Title: Dead or Alive 5
Developer: Team Ninja
Publisher: Tecmo Koei
Platform: Xbox 360, PS3
Release Date: September 25, 2012
Next to Tekken the DOA franchise has always been established as a full melee combat game. With that, the use of counters and throws is increased exponentially. Every attack in this game can be countered. To a new player countering can get extremely complicated and honestly just a little too difficult. On harder modes in single player I would pull off maybe one counter per match. Throws are varied and have been improved from Dead or Alive 4, but have been slightly cheapened with some new combos that can almost chain-throw an opponent. On harder difficulties, the arcade mode can become highly frustrating because of the CPU’s insane difficulty. Countering almost every single one of my attacks, I turned away from hard mode with my tail between my legs.
Dead or Alive has always been one of the most beautiful and vibrant games in the fighting genre. With tons of different maps and many different costumes for every character, the rendering and smooth transitions impressed me every match. Another famous feature of DOA is the “Jiggle Factor”. Every female character in this game has a rack that would make any Victoria’s Secret model jealous. DOA 5 had a “dramatic” change in art style (The eyes are smaller). It seems as though Team Ninja is straying away from Japanese manga-style to a more western realistic approach.

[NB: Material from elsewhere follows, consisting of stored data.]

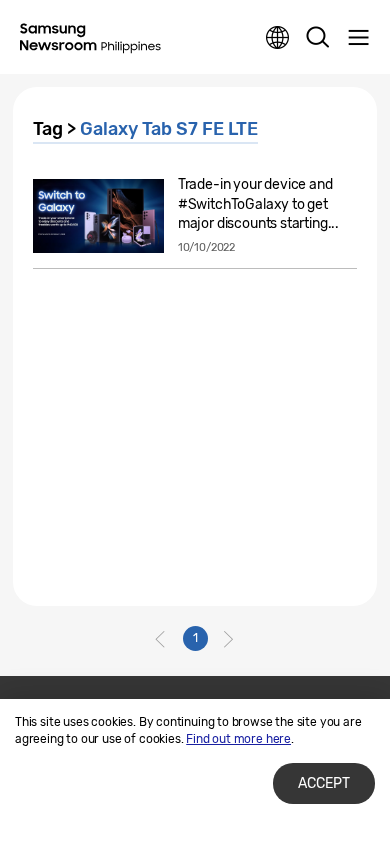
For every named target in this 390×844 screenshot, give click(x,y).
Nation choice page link (278, 38)
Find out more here (238, 739)
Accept (324, 783)
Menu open (358, 38)
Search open (318, 38)
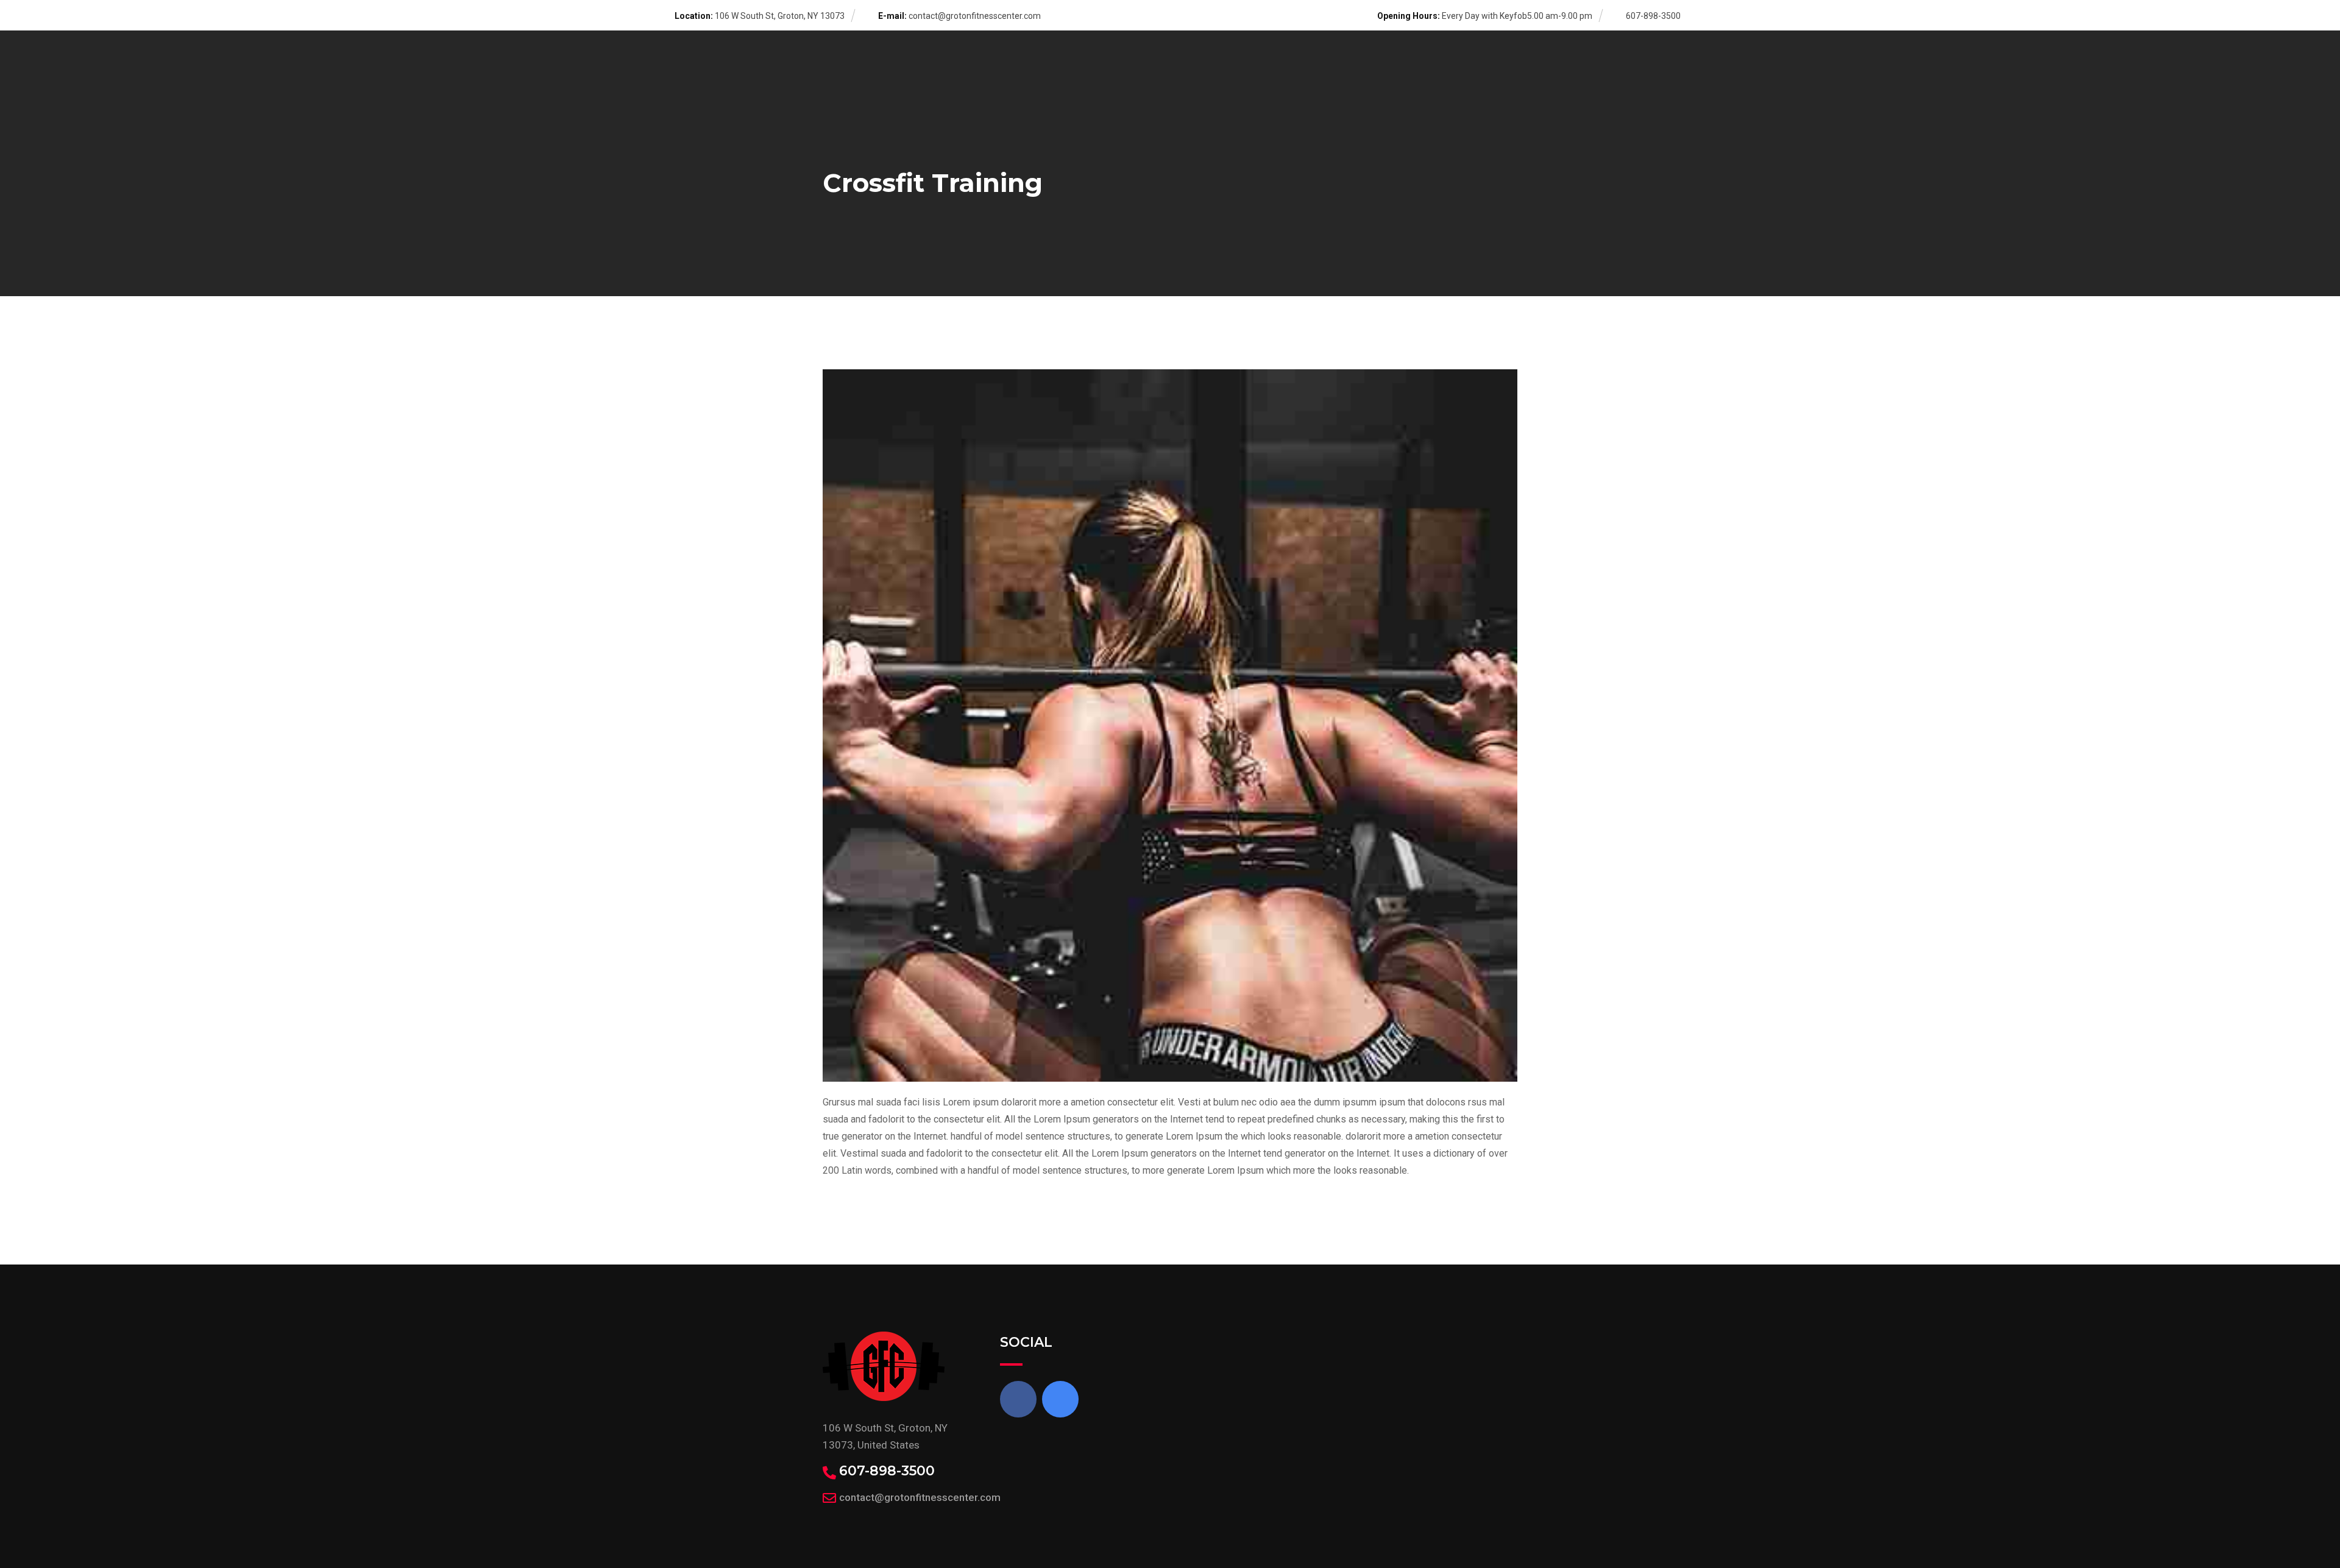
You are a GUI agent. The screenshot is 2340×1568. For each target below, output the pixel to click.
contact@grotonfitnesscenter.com (975, 16)
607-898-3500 (887, 1471)
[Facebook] (1018, 1399)
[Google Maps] (1060, 1399)
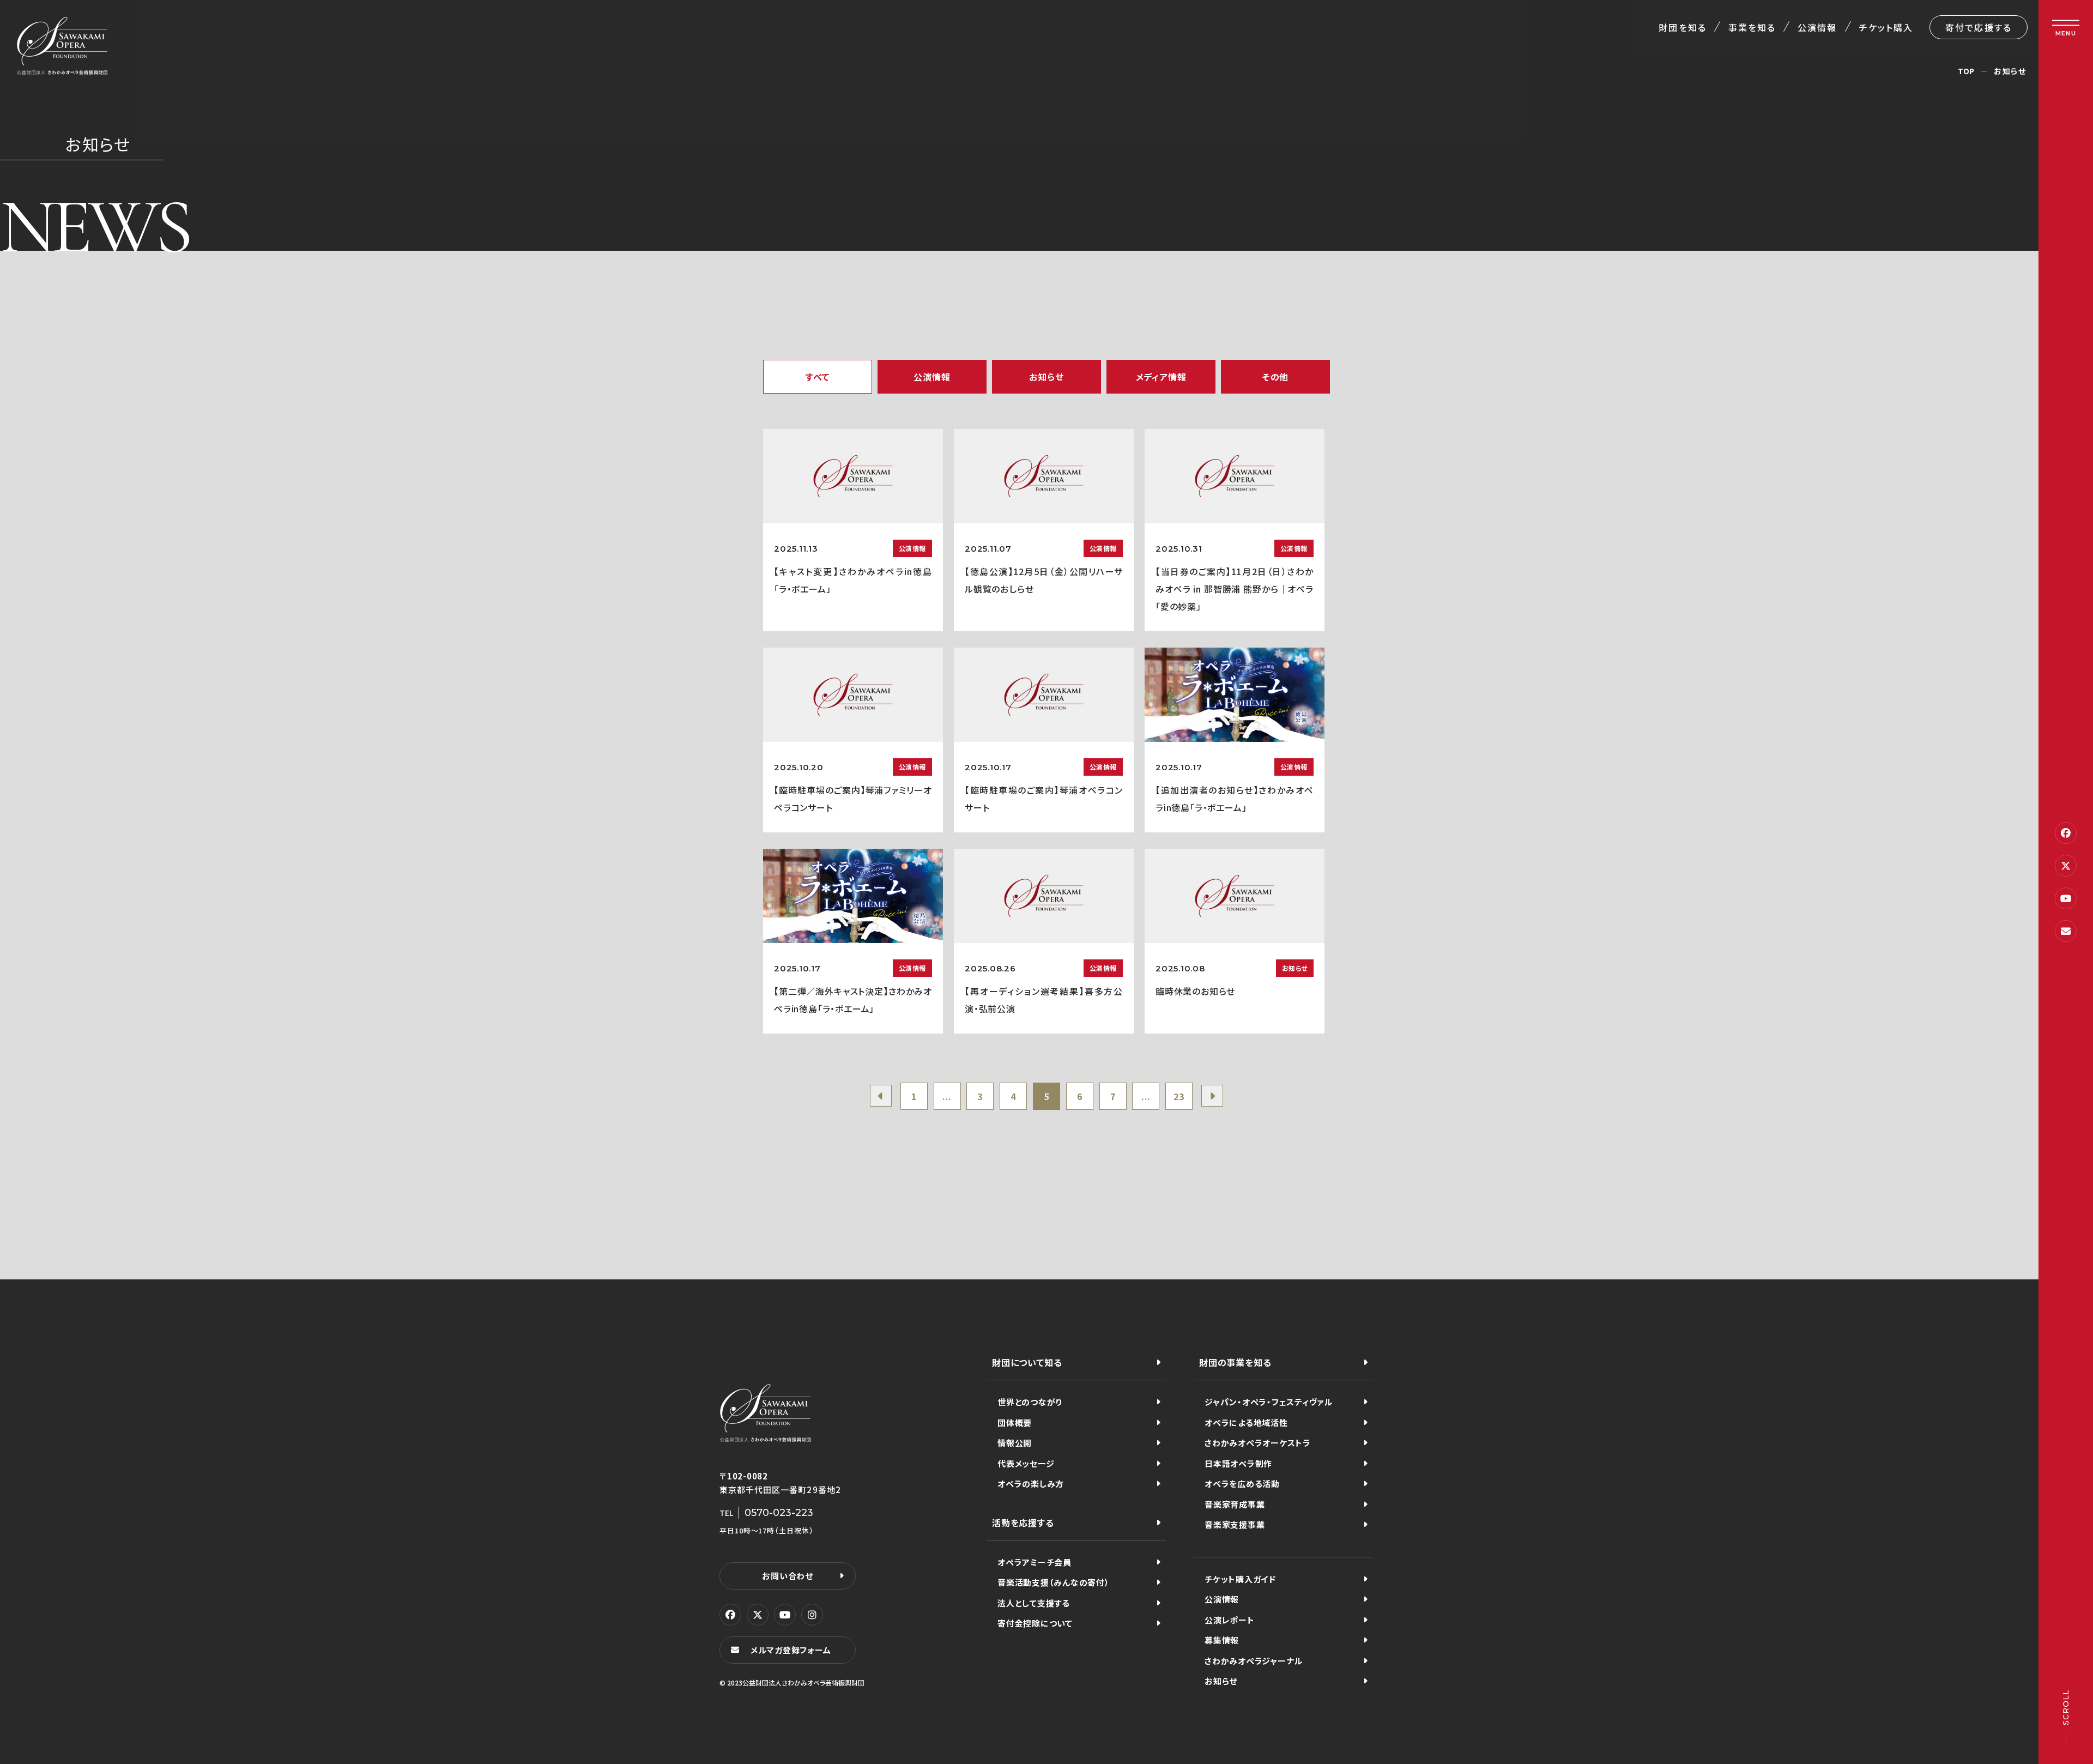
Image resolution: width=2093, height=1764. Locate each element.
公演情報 (1817, 27)
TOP (1966, 70)
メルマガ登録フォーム (791, 1650)
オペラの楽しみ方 (1030, 1483)
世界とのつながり (1029, 1401)
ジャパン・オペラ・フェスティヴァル (1269, 1401)
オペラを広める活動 (1242, 1483)
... (947, 1096)
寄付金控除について (1035, 1623)
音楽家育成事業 (1235, 1504)
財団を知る (1682, 27)
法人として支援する (1033, 1603)
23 (1178, 1096)
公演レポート (1230, 1620)
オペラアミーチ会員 (1034, 1562)
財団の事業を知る (1235, 1362)
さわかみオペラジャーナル (1254, 1660)
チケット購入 (1886, 27)
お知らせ (1221, 1681)
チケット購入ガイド (1240, 1579)
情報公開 (1014, 1442)
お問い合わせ (787, 1575)
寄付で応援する (1978, 27)
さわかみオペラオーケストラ (1258, 1442)
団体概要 (1014, 1422)
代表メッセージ (1025, 1463)
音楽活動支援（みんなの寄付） (1053, 1582)
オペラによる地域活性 (1246, 1422)
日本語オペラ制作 (1238, 1463)
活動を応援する (1023, 1522)
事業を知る (1752, 27)
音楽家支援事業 (1235, 1524)
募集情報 (1222, 1640)
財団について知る (1027, 1362)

I’ve never been a big fan of the music choices of the DOA franchise, and DOA5 is no exception. Repetitive theme music plagues everything from the main menu, to character select, to battle audio. One major flaw I noticed was the voice-overs for the unlock-able characters. For some reason it sounds like they were recorded last second from a low quality mic in the basement of an aquarium fanatic. For some odd reason, the extra characters do not have English lines in story mode or during match startup. Regular character’s battle start and end quotes are extremely limited, almost every time I played a mirror match, both fighters had the same quote.
DOA 5 is a beautiful and complicated fighting game that will entertain most fighting game fanatics for endless hours, but for the average gamer, it will maybe hold your interest for a few hours.